• ACTION ITEM:
Every line below should be given again without alteration.

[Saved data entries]
- Opening Delimiter -
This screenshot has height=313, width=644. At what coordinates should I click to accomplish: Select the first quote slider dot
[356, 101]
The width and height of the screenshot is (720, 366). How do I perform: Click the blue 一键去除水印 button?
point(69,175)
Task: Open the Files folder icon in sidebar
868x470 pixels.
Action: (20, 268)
- Closing Delimiter -
• RESPONSE FOR THIS EXERCISE:
This screenshot has height=313, width=644. At what coordinates should I click to accomplish: Select the first quote slider dot
[356, 101]
The width and height of the screenshot is (720, 366). How do I perform: Click the blue 一键去除水印 button?
point(69,175)
Task: Open the Files folder icon in sidebar
868x470 pixels.
Action: (20, 268)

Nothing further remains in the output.